→ **YOUR INSTRUCTIONS**
Skip the pictures. Give all the data again exactly.

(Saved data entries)
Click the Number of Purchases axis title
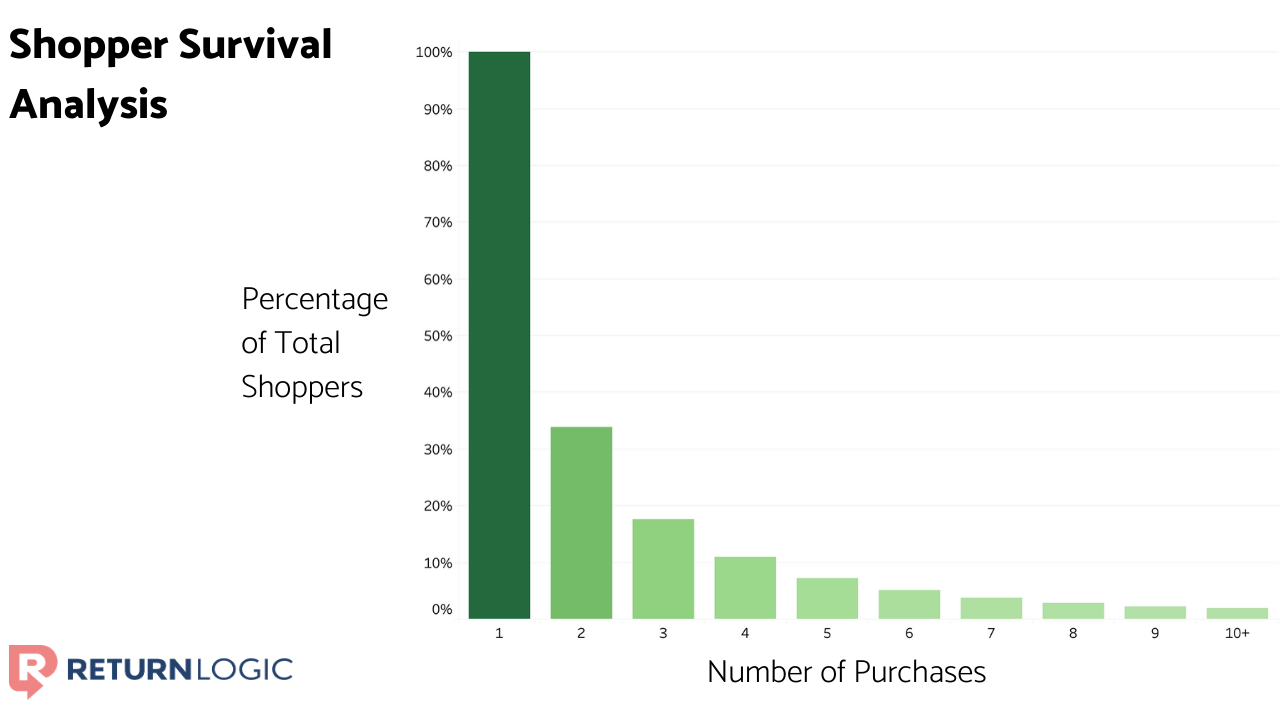point(846,672)
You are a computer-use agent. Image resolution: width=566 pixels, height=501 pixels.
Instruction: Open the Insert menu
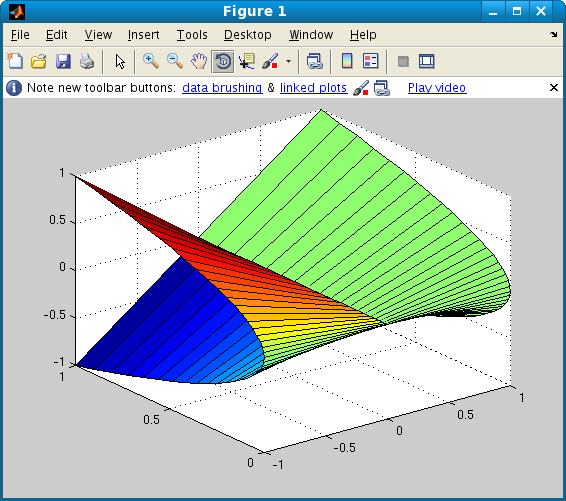click(143, 35)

→ **YOUR RESPONSE**
Click the Number of Purchases axis title
point(846,672)
You are a computer-use agent. Image resolution: width=566 pixels, height=501 pixels.
Instruction: Open the Insert menu
click(143, 35)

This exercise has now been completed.